Don't tell me it's a daunting responsibility. Of course it is. But it can be done.

It's being done.

Keith Thomas, 29, married his childhood playmate, LeShawn, nine years ago. Because they married young -- he was 20, she was 19 -- some people assumed she was pregnant.

She wasn't.

"I loved her," Thomas said, eyeing his wife. As for marrying so young, he said, "I don't recommend it, but somehow, we made it work."

Two years after they married, when LeShawn Thomas was about seven months pregnant with the couple's first child, her husband admitted to her that the pending challenge of fatherhood was overwhelming.

"I had never been a father," Thomas said last week, recalling the long-ago conversation with his wife. "I didn't have one, and I didn't know how to be one, and to be honest, I'm still trying to figure it out."

LeShawn Thomas, the director of a day care center, said her husband has made good on the promise he made before Myles was born.

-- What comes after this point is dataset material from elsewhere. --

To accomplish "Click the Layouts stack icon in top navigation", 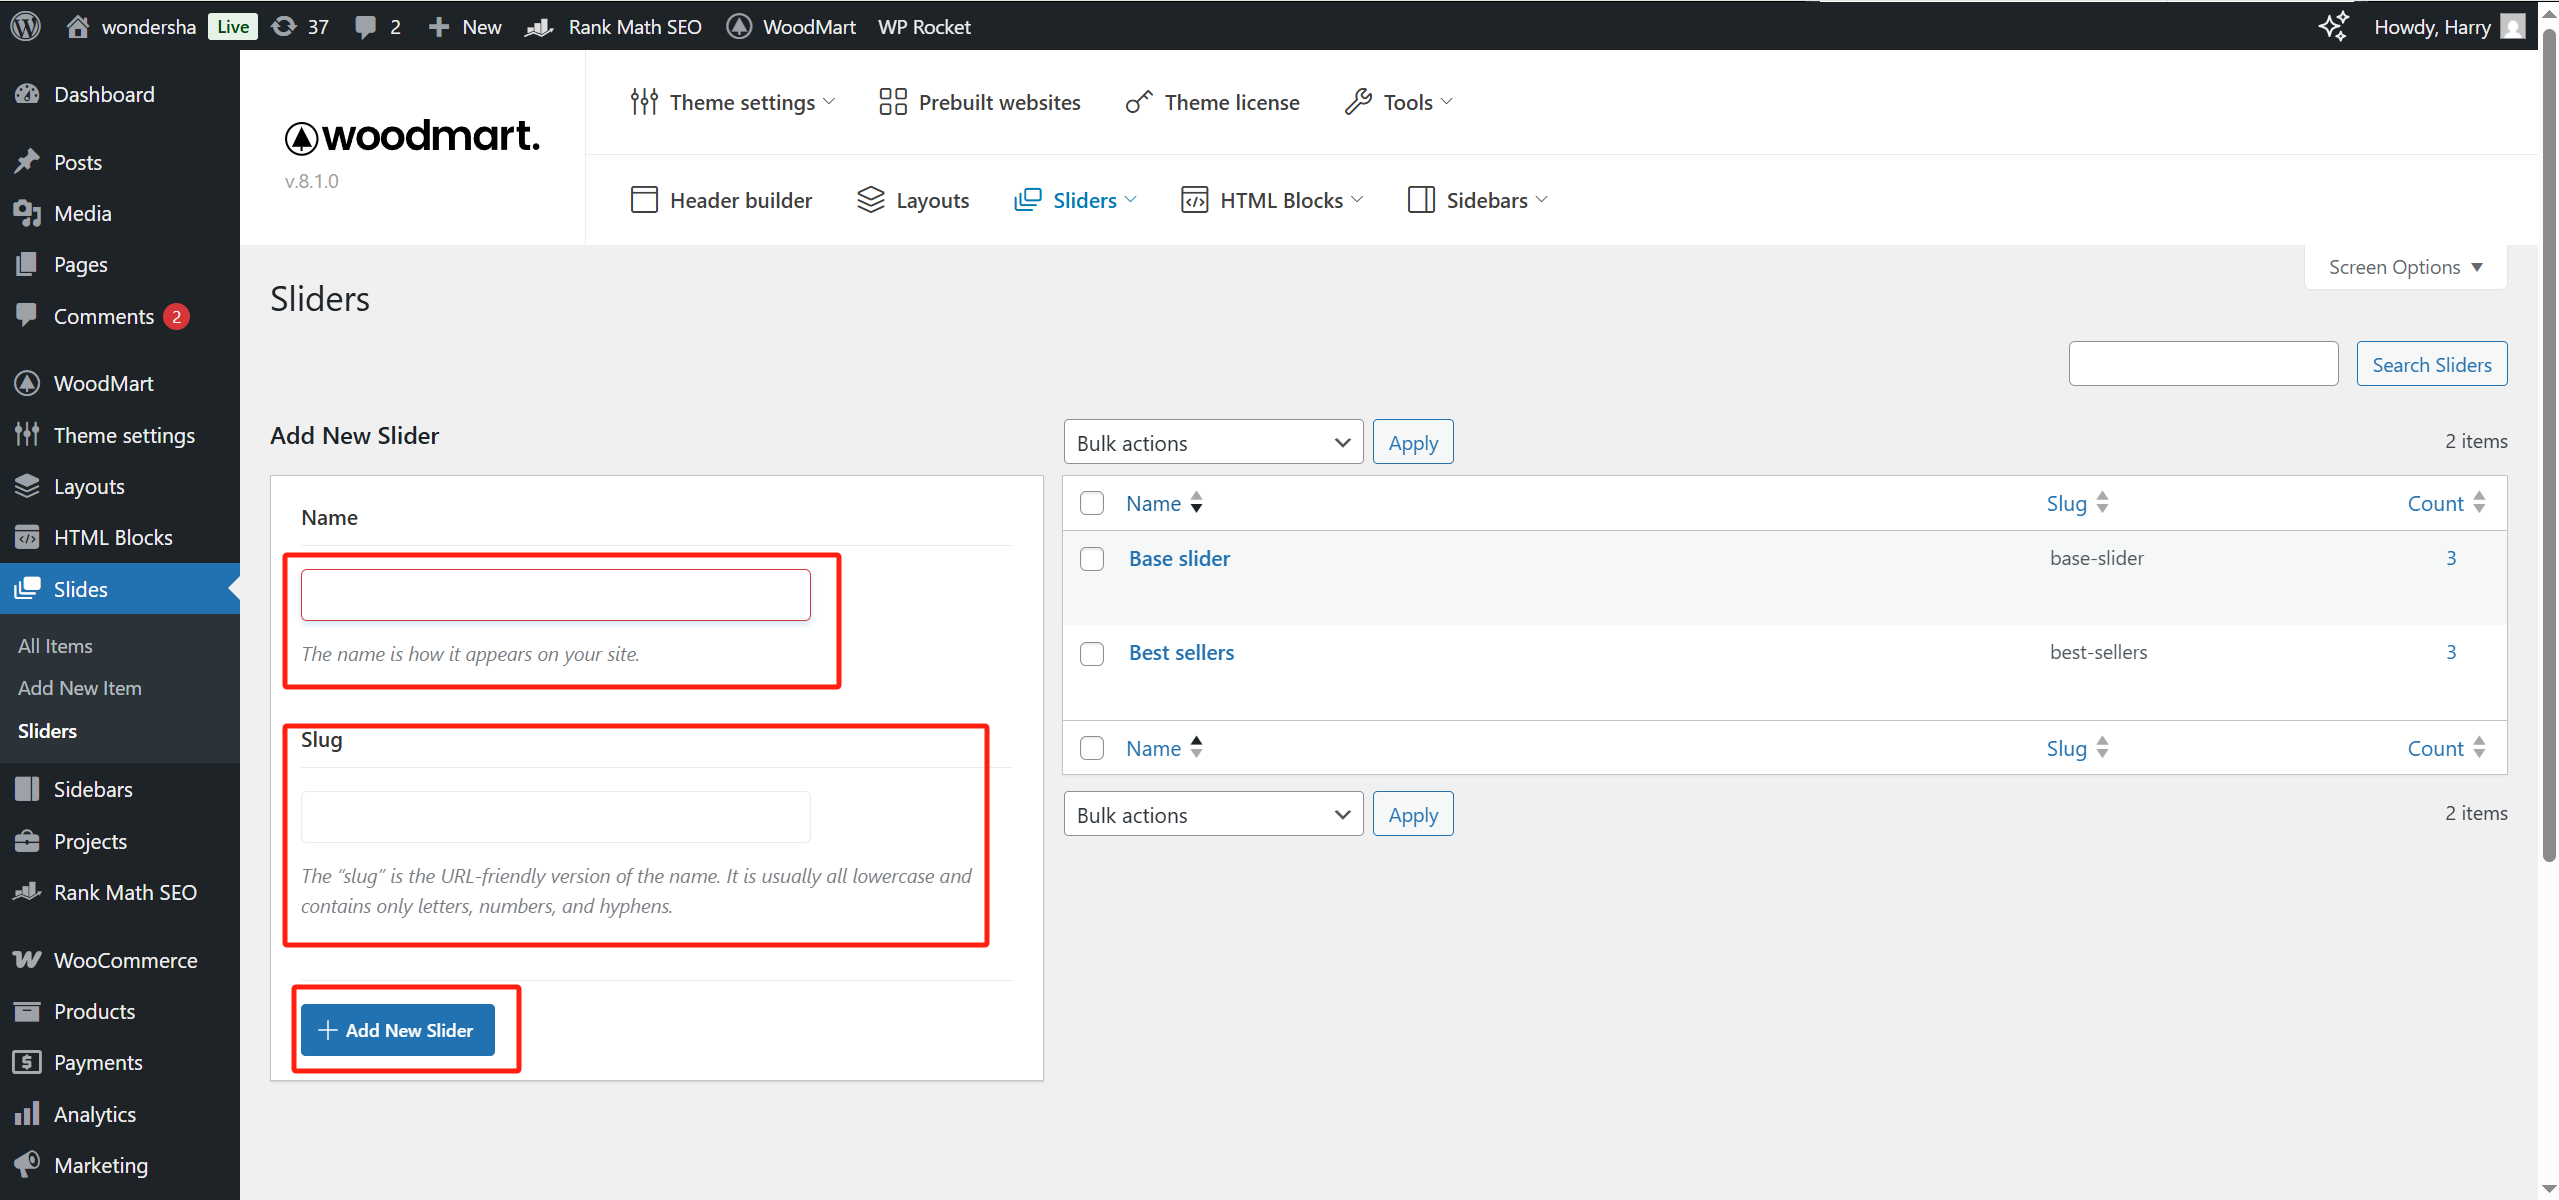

"His greatest asset as a father is he's here for them," she said. "He's here and present. He's always thinking about the boys."

Fatherhood didn't come easy for Thomas, who grew up in Lynchburg and moved to Roanoke when he married. Like too many boys, he had no example after which to model himself.

Thomas' father lives in California, and he and Thomas' mother never married. His stepfather showed favor to the children he had with Thomas' mother. The man made Thomas feel inferior and told him he couldn't do anything right.

"I didn't have a man to talk to. My mom said, 'I'm going to be your mother and father.' "

"You can't!" Thomas recalled his angry response to his mother. A boy, he told her, needs a man to teach him how to be a man.

That rings true with Marques Wilson, 28, of Roanoke, who credits his father as his role model.

"I give my father a lot of credit," said Wilson, a married father of four who works at ITT Industries Night Vision. "I saw him get up every morning and go to work."

"Growing up, and now," Wilson observed of his friends, "you can see the difference in males who had fathers in their home."

Thomas has established a phone relationship with his father.

His stepfather and mother divorced about four years ago, but Thomas occasionally thinks of how he was treated as a child.

It drives him to be the father he never had.

"I don't want to neglect my kids," he said. "I don't want my kids feeling inferior.

"I want to provide as many opportunities [as possible] for my boys."

Shanna Flowers' column appears on Sundays, Tuesdays and Thursdays.